Start of DATA FOR THE TASK

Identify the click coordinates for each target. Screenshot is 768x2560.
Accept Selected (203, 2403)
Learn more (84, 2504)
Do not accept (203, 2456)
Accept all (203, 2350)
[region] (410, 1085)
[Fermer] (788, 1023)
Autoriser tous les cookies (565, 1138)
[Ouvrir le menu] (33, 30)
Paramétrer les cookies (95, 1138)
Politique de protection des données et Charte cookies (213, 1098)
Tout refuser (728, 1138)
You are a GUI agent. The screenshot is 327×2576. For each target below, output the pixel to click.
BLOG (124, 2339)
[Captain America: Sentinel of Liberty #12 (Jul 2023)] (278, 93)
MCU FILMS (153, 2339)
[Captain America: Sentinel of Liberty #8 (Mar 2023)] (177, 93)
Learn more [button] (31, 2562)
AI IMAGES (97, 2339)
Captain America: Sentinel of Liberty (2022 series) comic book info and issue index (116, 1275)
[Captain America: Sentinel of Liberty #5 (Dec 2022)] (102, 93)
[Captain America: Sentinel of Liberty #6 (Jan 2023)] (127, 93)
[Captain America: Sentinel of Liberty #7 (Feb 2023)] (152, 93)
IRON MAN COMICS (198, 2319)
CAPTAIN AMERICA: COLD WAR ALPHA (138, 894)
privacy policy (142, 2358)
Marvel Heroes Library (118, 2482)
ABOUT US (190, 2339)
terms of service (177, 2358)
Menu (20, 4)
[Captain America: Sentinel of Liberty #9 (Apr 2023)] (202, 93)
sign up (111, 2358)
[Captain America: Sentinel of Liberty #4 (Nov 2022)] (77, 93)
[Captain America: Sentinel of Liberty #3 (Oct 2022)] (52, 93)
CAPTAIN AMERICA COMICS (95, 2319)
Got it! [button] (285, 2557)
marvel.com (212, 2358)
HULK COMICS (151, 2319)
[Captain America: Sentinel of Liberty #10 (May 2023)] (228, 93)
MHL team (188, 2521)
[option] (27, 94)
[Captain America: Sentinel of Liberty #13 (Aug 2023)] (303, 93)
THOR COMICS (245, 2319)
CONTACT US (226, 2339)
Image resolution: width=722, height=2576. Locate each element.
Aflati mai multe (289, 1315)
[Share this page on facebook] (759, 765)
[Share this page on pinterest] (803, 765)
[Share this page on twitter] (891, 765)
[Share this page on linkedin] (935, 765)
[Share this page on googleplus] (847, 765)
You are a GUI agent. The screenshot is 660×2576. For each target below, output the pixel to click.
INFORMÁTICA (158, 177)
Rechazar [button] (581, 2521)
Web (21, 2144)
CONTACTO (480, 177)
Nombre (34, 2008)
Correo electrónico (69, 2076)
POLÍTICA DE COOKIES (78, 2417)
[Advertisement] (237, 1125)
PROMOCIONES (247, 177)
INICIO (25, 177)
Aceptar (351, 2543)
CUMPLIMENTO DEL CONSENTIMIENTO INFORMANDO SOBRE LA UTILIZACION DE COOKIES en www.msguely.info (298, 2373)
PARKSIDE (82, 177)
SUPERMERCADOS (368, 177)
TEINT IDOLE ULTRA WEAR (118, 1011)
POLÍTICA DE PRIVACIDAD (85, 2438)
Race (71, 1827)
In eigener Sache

End of DATA FOR THE TASK

* [WHAT IS EXPECTED] Only the lines from the one containing "[Captain America: Sentinel of Liberty #5" to the end of the data should be printed, exactly as they stand.

* [ANSWER SPACE]
[Captain America: Sentinel of Liberty #5 (Dec 2022)] (102, 93)
[Captain America: Sentinel of Liberty #6 (Jan 2023)] (127, 93)
[Captain America: Sentinel of Liberty #7 (Feb 2023)] (152, 93)
IRON MAN COMICS (198, 2319)
CAPTAIN AMERICA: COLD WAR ALPHA (138, 894)
privacy policy (142, 2358)
Marvel Heroes Library (118, 2482)
ABOUT US (190, 2339)
terms of service (177, 2358)
Menu (20, 4)
[Captain America: Sentinel of Liberty #9 (Apr 2023)] (202, 93)
sign up (111, 2358)
[Captain America: Sentinel of Liberty #4 (Nov 2022)] (77, 93)
[Captain America: Sentinel of Liberty #3 (Oct 2022)] (52, 93)
CAPTAIN AMERICA COMICS (95, 2319)
Got it! [button] (285, 2557)
marvel.com (212, 2358)
HULK COMICS (151, 2319)
[Captain America: Sentinel of Liberty #10 (May 2023)] (228, 93)
MHL team (188, 2521)
[option] (27, 94)
[Captain America: Sentinel of Liberty #13 (Aug 2023)] (303, 93)
THOR COMICS (245, 2319)
CONTACT US (226, 2339)
Image resolution: width=722, height=2576. Locate each element.
Aflati mai multe (289, 1315)
[Share this page on facebook] (759, 765)
[Share this page on pinterest] (803, 765)
[Share this page on twitter] (891, 765)
[Share this page on linkedin] (935, 765)
[Share this page on googleplus] (847, 765)
You are a GUI agent. The screenshot is 660×2576. For each target below, output the pixel to click.
INFORMÁTICA (158, 177)
Rechazar [button] (581, 2521)
Web (21, 2144)
CONTACTO (480, 177)
Nombre (34, 2008)
Correo electrónico (69, 2076)
POLÍTICA DE COOKIES (78, 2417)
[Advertisement] (237, 1125)
PROMOCIONES (247, 177)
INICIO (25, 177)
Aceptar (351, 2543)
CUMPLIMENTO DEL CONSENTIMIENTO INFORMANDO SOBRE LA UTILIZACION DE COOKIES en www.msguely.info (298, 2373)
PARKSIDE (82, 177)
SUPERMERCADOS (368, 177)
TEINT IDOLE ULTRA WEAR (118, 1011)
POLÍTICA DE PRIVACIDAD (85, 2438)
Race (71, 1827)
In eigener Sache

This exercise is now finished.